» **Texto de origem**:
= = = =

Ronald D. Laing foi, no decorrer de sua vida, bastante criticado por algumas correntes psiquiátricas, principalmente as mais clássicas. Porém, em nenhum momento as críticas puderam retirar-lhe o mérito de ter abordado a psicose de maneira tão afinca e profunda.
Um dos primeiros conceitos apresentados por Laing no início de seus estudos sobre a psicose é o conceito de Insegurança Ontológica. A Insegurança Ontológica para Laing seria uma experiência irreal ou uma sensação de não estar vivo, o que conduziria o sujeito a uma preocupação central em sua autopreservação (ao invés de uma preocupação com a autogratificação). Foi a partir deste conceito que o autor introduziu o termo "o eu dividido", referindo-se à percepção fragmentada que o sujeito psicótico tem de si. Nessa percepção, o sujeito se questiona quanto à sua existência, à sua essência e à sua identidade.

Analisando alguns sinais e sintomas nosológicos da psique junto aos conceitos introduzidos por Laing, é possível dizer da Insegurança Ontológica como crença mantenedora e alimentadora do embotamento afetivo e da postura esquiva frente aos relacionamentos interpessoais, já que o psicótico vai se "trancando" dentro de si mesmo, deixando de ser "um para o outro" para ser "um para si". A noção de ser desintegrado ou dividido, aproxima-se da noção de divórcio entre um eu falso, ou self falso, e um eu verdadeiro, que não se manifesta; fica guardado somente para o sujeito. Nesse eu (que é dividido) há um que é uma casca e pode ser deteriorado, enquanto há outro intocável, impenetrável, inatingível e inacessível. A partir dessa conceituação, Laing defendeu que não há propriedade para se falar de um psicótico quando não se é um.
Em suma, Ronald D. Laing defendeu a psicose como uma maneira diferente do sujeito existir no mundo, propondo uma análise fenomenologica-existencial dos sintomas ditos irracionais ao invés de uma análise neurofisiológica do quadro psicótico. Nas obras posteriores ao "O Eu Dividido", estudou e discorreu a respeito dos fatores sistêmicos relativos à existência psicótica, como vínculos familiares e aspectos culturais (e por vezes místicos) entrelaçados à temática da loucura.

= = = =

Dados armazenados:

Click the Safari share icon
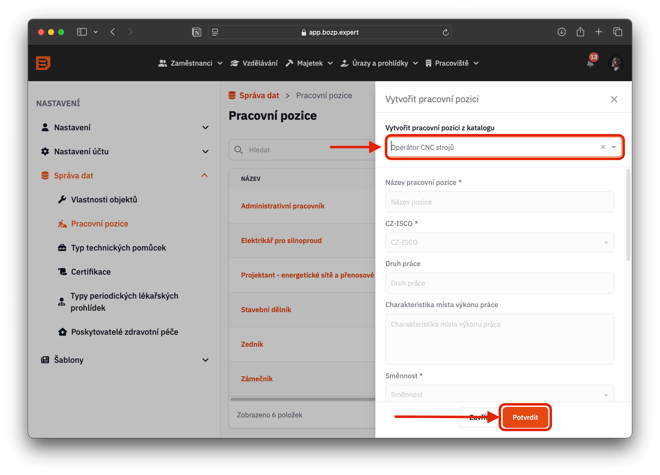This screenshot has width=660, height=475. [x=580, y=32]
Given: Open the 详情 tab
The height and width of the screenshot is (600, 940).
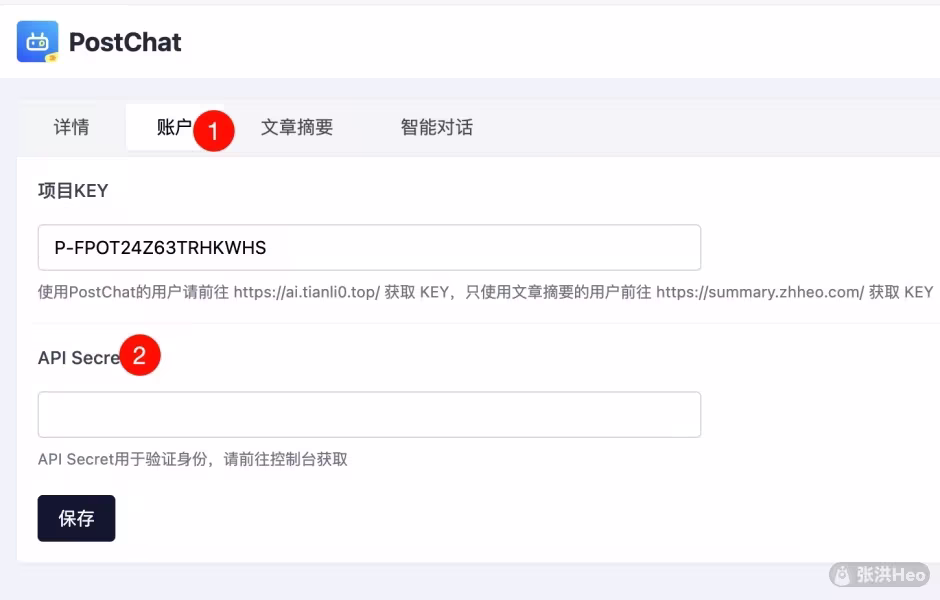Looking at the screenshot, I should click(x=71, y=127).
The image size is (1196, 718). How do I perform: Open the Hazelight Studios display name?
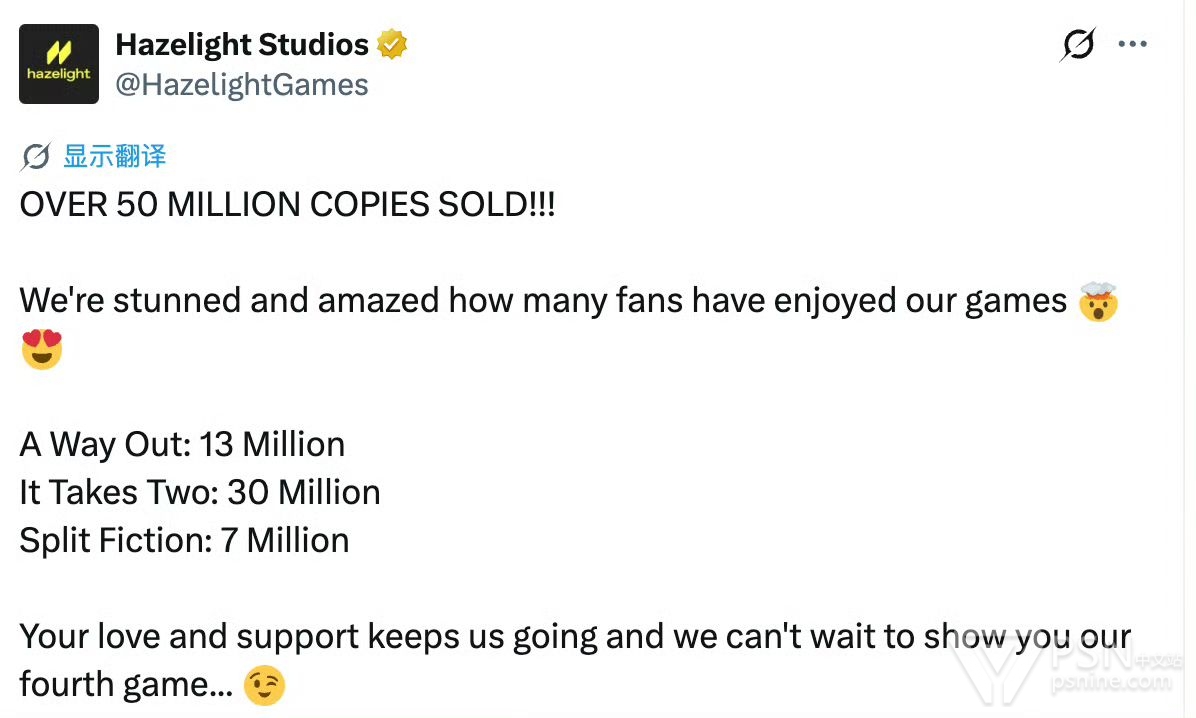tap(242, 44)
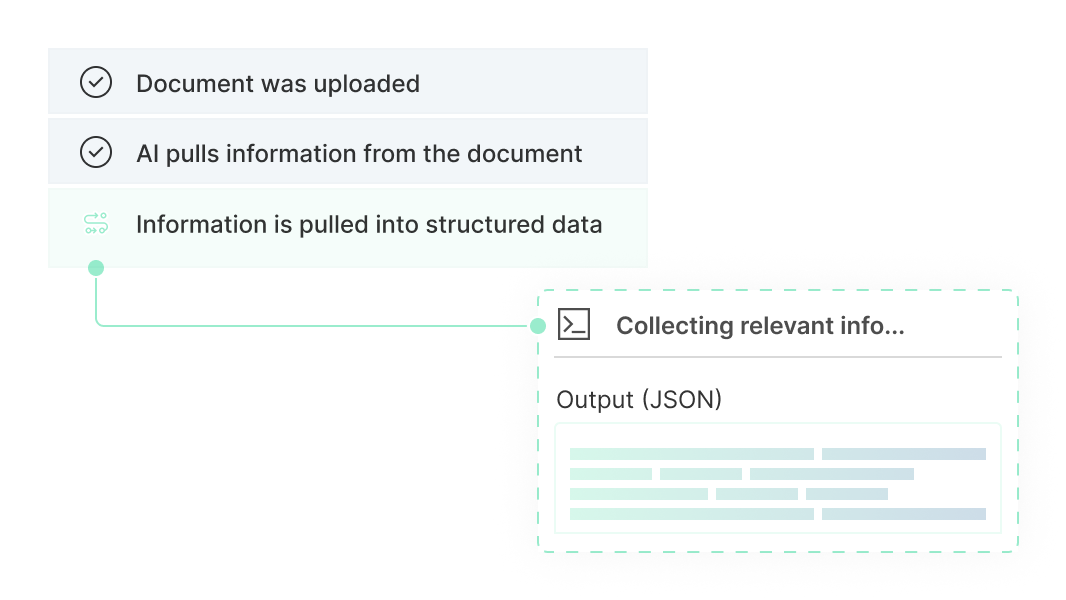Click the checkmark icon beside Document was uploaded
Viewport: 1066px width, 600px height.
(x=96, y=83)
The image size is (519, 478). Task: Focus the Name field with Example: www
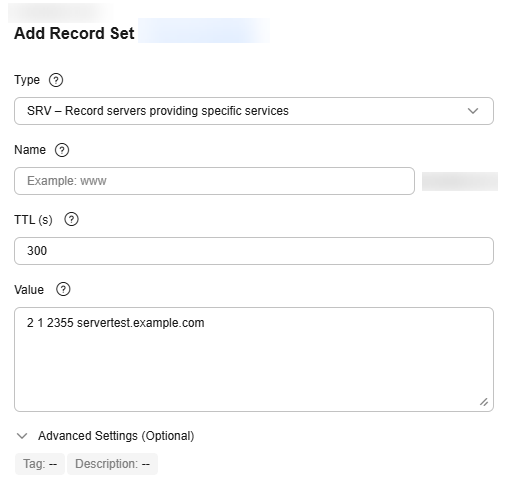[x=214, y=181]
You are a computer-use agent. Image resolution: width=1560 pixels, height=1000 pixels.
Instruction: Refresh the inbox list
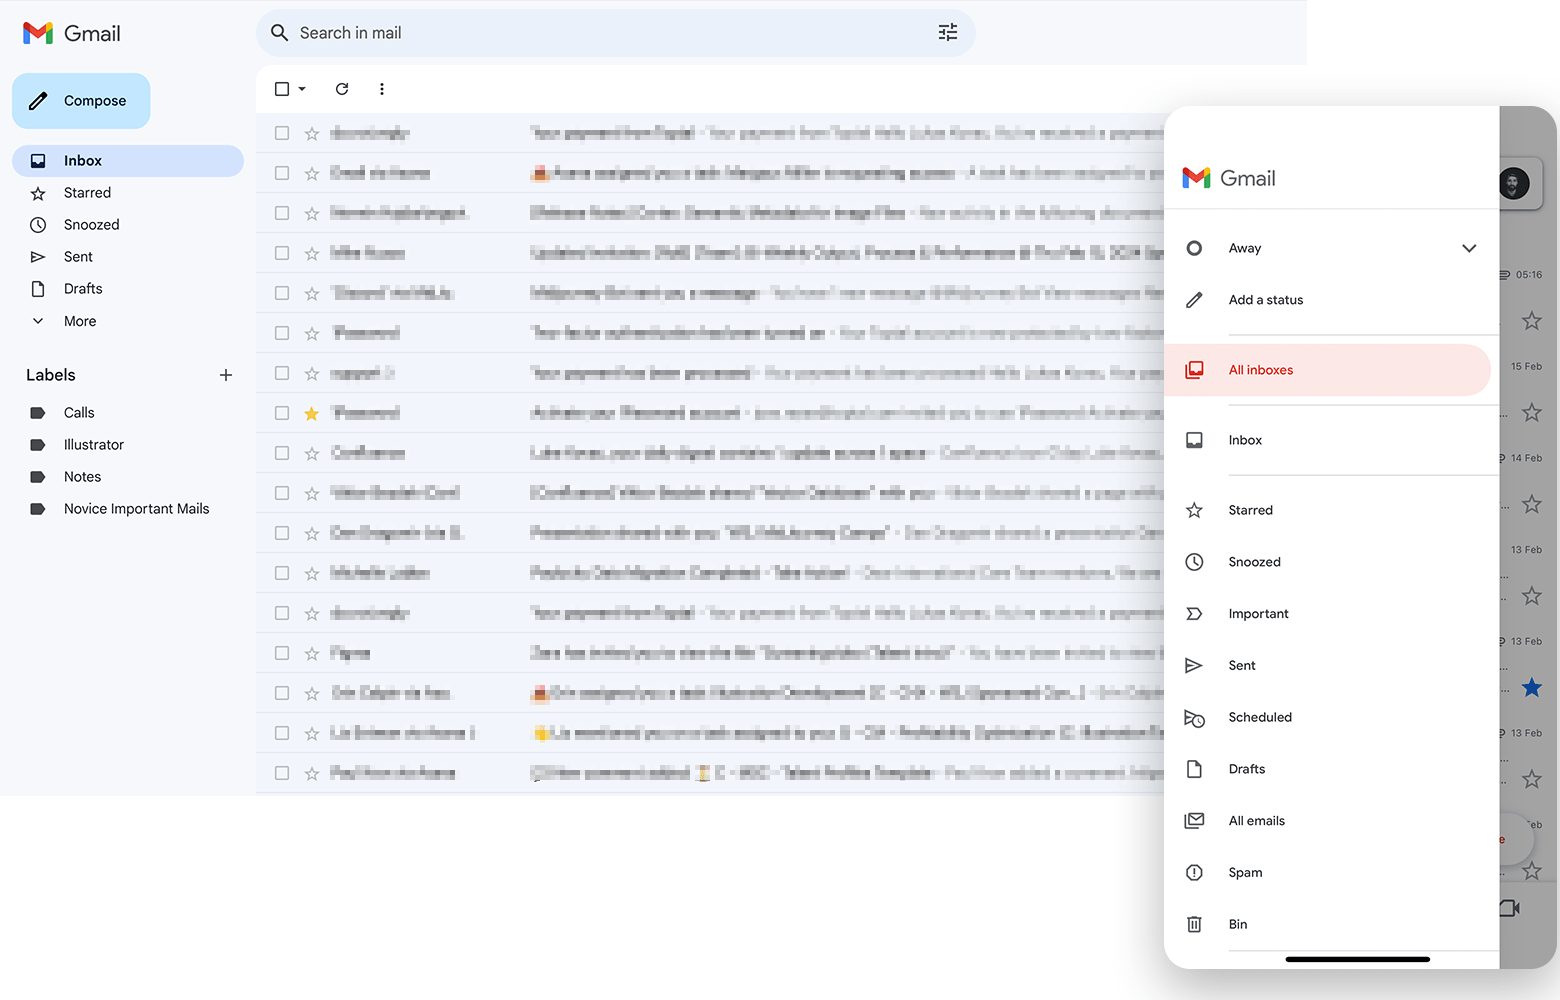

= = = =

» **O que fazer**:
(a) Segundo o texto sobre Laing e a psicose, por que a Insegurança Ontológica mantém e alimenta o embotamento afetivo e a postura esquiva diante dos relacionamentos interpessoais?
(b) Dê sequência ao texto sobre Laing e a psicose, escrevendo o trecho que viria logo após o último parágrafo.

» **Respostas**:
(a) Porque o psicótico vai se "trancando" dentro de si mesmo. Ele deixa de ser "um para o outro" para ser "um para si".

(b)
Abordagem de Caso
Após uma breve introdução ao pensamento e obra do psiquiatra britânico, Ronald D. Laing, passaremos à abordagem de um caso que envolve sentimento de inadaptação e sensação de fragmentação. É o que veremos a seguir.
O jovem paciente queixa-se que a sua infância foi uma "bosta". As motivações para tal afirmação começaram a fazer sentido à medida que ele foi relatando as suas experiências de vida em família, onde a mudança de cidade ocorreu, no mínimo, nove vezes durante a sua infância e início da adolescência.
Sua imagem paterna revela um pai dependente do álcool, completamente ausente e distante afetivamente. Quando tinha três anos de idade, seus pais se separaram e a sua mãe, passado um tempo, foi conviver com outro homem. No entanto, seu padrasto nada acrescentou de positivo no aspecto da afetividade, e a convivência praticamente reproduziu a experiência com a figura paterna, o qual referiu-se ter conhecido apenas "pedaços de meu pai" (que era uma pessoa depressiva).
A sua infância foi solitária, pois as constantes mudanças de endereço e de escola, não permitiam que criasse vínculos de amizade ou de parentesco: "Não tive amigos, brincava sozinho".
Há sete anos, com o diagnóstico de depressão vinculada à bipolaridade, largou faculdade e emprego após experimentar a primeira crise depressiva que exigiu acompanhamento psiquiátrico.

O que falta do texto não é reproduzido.